Старый раб всегда сохранял глубокую признательность Наполеону, и не было для него большей чести, чем поручение собрать для императора самые лучшие плоды или составить великолепный букет, чтобы послать в Лонгвуд. «Я собираю их для этого доброго человека, для Бони», — объяснял садовник. Каждый раз, когда я навещала императора в Лонгвуде, он осведомлялся о здоровье старого Тоби, которому подарил в день отъезда 20 золотых наполеондоров...»
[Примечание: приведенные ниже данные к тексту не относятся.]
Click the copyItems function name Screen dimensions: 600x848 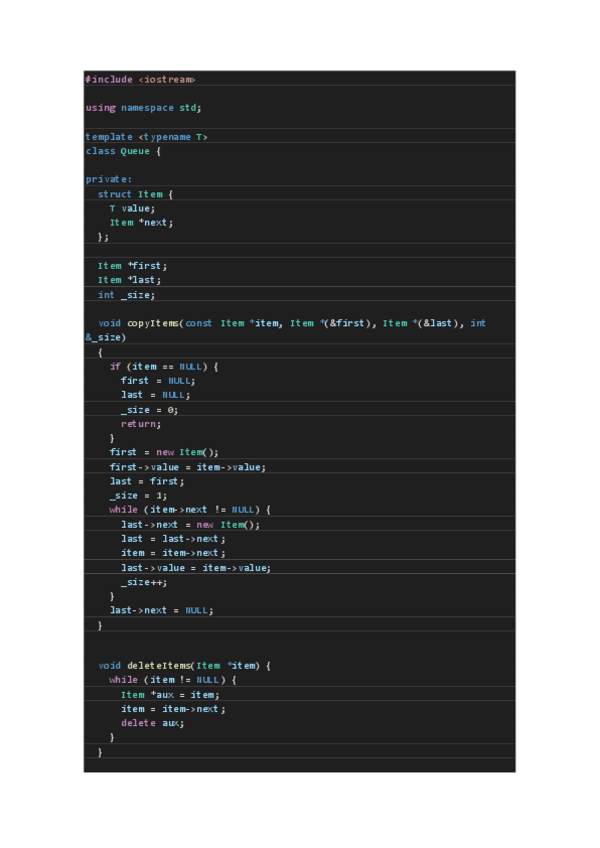point(153,323)
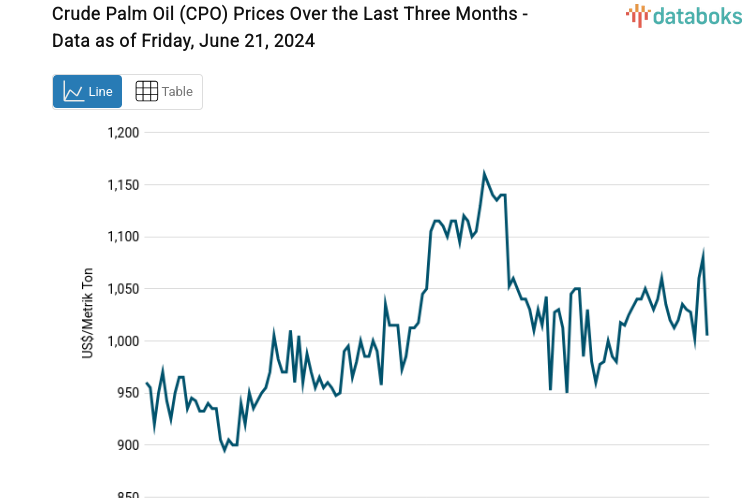
Task: Click the 1,000 y-axis label
Action: [123, 341]
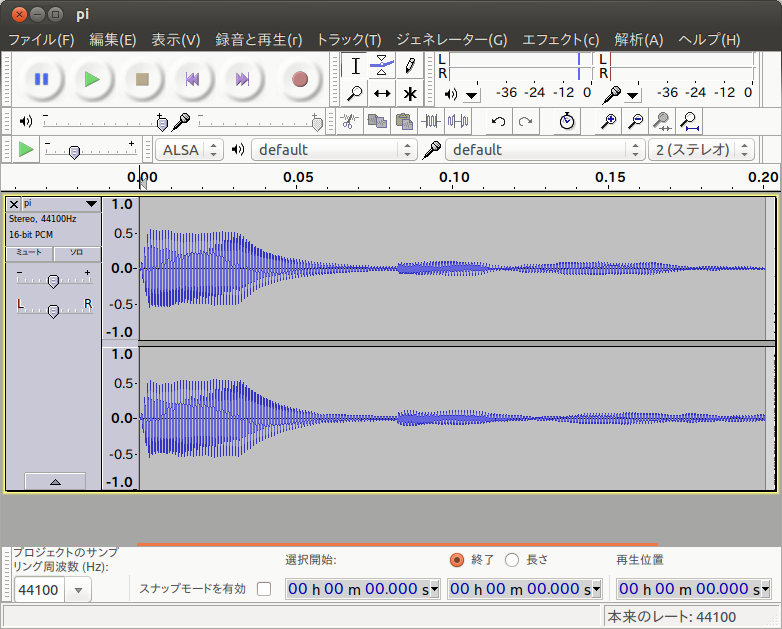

Несколькими годами позже, переехав в Лондон, Бетси так вспоминала о том, кто был известен миру как высоко вознесшийся страшный воитель и государь, кто когда-то представлялся ей «людоедом со сверкавшим посреди лба глазом», а стал товарищем ее игр:

«Я не встречала никого, кто бы так беззаботно отдавался детским проказам. Он безоглядно, подобно ребенку, погружался в условный мир игры, и, хотя я часто злоупотребляла его терпением, я никогда не видела, чтобы он потерял хладнокровие или указал мне на свой возраст и положение, дабы защититься от моей фамильярности и последствий своего снисходительного ко мне отношения. Я же, играя, видела в нем брата или сверстника. Все наказы, которые мне давались, и моя собственная решимость проявлять должное почтение в один миг улетучивались под магическим воздействием его улыбки и лукавого смеха. Если у меня был непривычно серьезный вид и вежливый тон, он спрашивал: ; «Что это с вами, мадемуазель Бетсии? Уж не изменил ли вам молодой Лас Каз? Если дело в этом, пошлите-ка его ко мне...» или что-нибудь в этом роде, что либо доставляло мне радость, либо вызывало гнев, и я тут же забывала, что решила наконец вести , себя как положено благовоспитанной девушке...»

Наполеон проживет в Бриарах два месяца, а затем переедет за 8 километров в свою мрачную резиденцию в Лонгвуде, которая наконец готова принять его. Наполеон играет в прятки с детьми, когда ему об этом объявляют. Единственному счастливому периоду его отшельничества приходит конец. Через два дня он покинет Бриары и свою юную подругу.

«...в день отъезда, печальный для меня день, сэр Джордж Кокбэрн в сопровождении свиты Наполеона прибыл в Бриары, а чтобы отвезти его в новую резиденцию. Я горько плакала. Наполеон подошел ко мне: «Не надо плакать, мадемуазель Бетсии. На следующей неделе вы приедете ко мне, и мы будем видеться часто». Я сказала, что это зависит от отца. Наполеон повернулся к нему: «Бэлкомб, возьмите с собой Джейн и Бетсии, когда на следующей неделе поедете в Лонгвуд». Он подарил мне очаровательную бонбоньерку, которой я часто восхищалась, и добавил: «Вы можете преподнести ее малышу Лас Казу в знак любви». Я снова расплакалась и выбежала из комнаты. Из окна я наблюдала за его отъездом. Сердце мое не выдержало, я бросилась на кровать, чтобы вволю выплакаться».